Harvard teaching and research assistants voted to unionize in April, marking the culmination of a five-year effort by Harvard Graduate Student Union-United Automobile Workers organizers and ending years of uncertainty about the fate of a student union on campus.
The vote — in which 56 percent of voters opted to unionize — came after the National Labor Relations Board invalidated the result of a November 2016 election in a January ruling. Though the majority of voters opposed unionization in the first vote, the NLRB decided that the University had failed to provide a full list of eligible students ahead of that election and ordered a re-vote for April.
Graduate students at Harvard joined several other private universities whose students have voted to unionize in recent months, after an August 2016 NLRB ruling recognized student workers in private universities as employees and opened up the possibility that they could unionize. The ruling, overturning an early-2000s NLRB decision, led to a resurgence of unionization movements in private universities across the country.
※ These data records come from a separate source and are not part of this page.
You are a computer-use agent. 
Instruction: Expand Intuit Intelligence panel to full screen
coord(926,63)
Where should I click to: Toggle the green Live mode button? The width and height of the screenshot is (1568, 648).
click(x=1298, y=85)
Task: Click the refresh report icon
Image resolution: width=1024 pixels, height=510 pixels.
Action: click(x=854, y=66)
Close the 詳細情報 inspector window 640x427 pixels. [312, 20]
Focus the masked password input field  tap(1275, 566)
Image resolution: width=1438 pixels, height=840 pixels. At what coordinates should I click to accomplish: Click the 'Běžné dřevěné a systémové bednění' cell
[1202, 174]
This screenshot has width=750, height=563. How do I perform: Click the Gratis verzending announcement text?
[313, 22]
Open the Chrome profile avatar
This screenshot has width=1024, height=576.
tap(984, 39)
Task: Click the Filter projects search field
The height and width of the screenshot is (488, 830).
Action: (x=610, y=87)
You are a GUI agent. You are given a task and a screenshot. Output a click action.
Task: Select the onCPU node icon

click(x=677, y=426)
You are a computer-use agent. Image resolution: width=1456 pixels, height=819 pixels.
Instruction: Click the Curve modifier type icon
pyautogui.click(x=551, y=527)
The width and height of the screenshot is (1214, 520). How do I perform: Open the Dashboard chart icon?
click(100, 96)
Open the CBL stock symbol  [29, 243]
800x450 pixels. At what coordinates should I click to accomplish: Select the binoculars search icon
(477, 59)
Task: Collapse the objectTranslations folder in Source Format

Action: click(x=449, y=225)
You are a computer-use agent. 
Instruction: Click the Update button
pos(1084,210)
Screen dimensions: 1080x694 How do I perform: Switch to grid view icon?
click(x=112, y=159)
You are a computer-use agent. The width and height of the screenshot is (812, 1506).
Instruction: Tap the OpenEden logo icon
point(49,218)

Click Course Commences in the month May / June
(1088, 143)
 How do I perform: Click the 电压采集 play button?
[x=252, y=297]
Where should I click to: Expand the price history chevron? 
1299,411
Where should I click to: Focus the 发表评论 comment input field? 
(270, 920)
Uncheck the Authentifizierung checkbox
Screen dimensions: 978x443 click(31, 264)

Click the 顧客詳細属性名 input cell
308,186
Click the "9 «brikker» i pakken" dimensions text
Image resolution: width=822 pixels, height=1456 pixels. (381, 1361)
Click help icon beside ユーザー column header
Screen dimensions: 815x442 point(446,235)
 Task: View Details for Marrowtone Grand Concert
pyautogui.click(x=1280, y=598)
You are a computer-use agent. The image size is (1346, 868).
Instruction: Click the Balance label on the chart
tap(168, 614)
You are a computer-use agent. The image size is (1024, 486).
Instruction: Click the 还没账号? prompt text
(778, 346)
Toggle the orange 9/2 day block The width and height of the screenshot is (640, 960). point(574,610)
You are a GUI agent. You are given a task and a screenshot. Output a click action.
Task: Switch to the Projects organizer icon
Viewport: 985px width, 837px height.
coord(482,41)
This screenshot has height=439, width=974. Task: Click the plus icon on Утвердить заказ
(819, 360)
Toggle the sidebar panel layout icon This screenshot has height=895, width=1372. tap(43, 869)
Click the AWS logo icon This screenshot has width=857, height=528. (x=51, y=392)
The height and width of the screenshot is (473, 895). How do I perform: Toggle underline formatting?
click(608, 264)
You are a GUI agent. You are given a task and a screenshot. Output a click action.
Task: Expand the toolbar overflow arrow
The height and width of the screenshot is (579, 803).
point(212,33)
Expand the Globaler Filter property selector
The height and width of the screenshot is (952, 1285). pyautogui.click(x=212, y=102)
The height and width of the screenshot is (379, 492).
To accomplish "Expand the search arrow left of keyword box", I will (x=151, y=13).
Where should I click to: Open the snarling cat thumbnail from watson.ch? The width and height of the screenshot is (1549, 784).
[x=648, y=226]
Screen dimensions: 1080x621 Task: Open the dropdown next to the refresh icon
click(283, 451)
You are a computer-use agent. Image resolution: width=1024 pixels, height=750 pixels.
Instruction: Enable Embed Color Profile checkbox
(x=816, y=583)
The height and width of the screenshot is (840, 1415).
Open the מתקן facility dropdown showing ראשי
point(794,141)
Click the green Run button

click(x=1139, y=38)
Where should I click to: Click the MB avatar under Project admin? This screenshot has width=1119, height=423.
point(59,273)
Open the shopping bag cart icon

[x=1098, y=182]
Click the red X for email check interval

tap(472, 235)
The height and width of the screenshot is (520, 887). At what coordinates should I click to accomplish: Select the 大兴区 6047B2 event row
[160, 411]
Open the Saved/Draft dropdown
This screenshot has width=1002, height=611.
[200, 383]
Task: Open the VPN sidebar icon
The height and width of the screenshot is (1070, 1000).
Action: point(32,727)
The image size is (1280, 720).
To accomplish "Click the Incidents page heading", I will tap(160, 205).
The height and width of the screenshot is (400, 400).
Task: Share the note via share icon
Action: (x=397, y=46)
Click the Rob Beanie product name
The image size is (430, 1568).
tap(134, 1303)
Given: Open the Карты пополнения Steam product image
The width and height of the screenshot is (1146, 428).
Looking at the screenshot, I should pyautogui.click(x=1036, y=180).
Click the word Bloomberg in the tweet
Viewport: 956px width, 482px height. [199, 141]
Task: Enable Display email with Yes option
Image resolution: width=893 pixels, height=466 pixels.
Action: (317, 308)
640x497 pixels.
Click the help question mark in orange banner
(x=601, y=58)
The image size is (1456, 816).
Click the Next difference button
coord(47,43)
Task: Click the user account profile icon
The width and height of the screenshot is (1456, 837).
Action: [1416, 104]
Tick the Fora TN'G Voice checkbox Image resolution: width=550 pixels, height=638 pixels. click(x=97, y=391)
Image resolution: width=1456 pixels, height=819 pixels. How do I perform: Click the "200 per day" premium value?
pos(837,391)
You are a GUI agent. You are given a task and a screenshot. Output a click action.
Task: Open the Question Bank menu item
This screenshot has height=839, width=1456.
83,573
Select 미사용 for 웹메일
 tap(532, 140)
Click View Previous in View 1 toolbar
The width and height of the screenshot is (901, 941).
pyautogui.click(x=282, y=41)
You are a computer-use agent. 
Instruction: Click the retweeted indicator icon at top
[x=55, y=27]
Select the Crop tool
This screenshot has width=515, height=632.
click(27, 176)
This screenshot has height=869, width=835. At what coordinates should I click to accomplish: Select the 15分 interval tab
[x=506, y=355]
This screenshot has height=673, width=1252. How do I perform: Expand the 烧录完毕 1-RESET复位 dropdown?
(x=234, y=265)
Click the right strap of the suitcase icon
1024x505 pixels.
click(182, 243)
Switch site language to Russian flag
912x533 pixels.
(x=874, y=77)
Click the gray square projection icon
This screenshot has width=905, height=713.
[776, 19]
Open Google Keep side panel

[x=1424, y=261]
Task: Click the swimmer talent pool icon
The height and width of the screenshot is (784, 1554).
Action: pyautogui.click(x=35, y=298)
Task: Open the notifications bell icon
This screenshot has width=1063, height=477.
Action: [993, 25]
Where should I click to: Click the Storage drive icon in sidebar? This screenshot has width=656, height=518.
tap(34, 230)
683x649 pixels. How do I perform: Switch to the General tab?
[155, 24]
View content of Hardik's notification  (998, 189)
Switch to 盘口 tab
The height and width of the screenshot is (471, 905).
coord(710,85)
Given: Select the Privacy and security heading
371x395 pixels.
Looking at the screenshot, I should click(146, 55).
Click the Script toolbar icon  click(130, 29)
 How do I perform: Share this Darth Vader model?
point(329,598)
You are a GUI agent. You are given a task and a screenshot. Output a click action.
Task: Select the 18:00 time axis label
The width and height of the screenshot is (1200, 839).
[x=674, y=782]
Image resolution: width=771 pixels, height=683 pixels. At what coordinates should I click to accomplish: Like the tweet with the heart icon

Between the NLRB’s January decision and the April unionization vote, union advocates conducted a fierce outreach campaign, arguing that a union would fight for better wages — which had grown less than expected in the previous year — and benefits, and would bolster protections for students who report sexual harassment. Meanwhile, students who opposed the union raised concerns about union dues and the ramifications of a strike.
After the historic vote, the union began collective bargaining with the University — an ongoing process in which both sides negotiate the terms of a contract. While other private universities – including Yale, Columbia, University of Chicago, and Boston College – refused to negotiate with student unions, Harvard agreed to negotiate in May 2018, prompting the election of HGSU-UAW’s 13-member bargaining committee the same month.
Because HGSU-UAW boasts approximately 5,000 members across all 12 of Harvard’s schools, the bargaining process is complicated and unprecedented in scale, even compared to previous negotiations between the University and other labor unions.
The bargaining committee adopted an ambitious 80-item list of bargaining goals demanding better compensation, improved equity and inclusivity, and increased job security and protections. The University vowed to respect the difference between academic issues and labor disputes, refusing to negotiate on “academic matters” like “who is admitted, how teaching occurs, and who teaches.”
When negotiations began in October, bargaining committee members said they faced strong pushback from administrators, especially on union goals for procedures surrounding sexual misconduct allegations. The University also initially struggled to generate a comprehensive list of eligible union members because for much of the semester, changing course staffs and lab assignments led to fluctuations in the size and makeup of the union. After three bargaining sessions, the University suggested convening every other week in five-hour sessions, while the union bargaining committee is seeking more frequent meetings.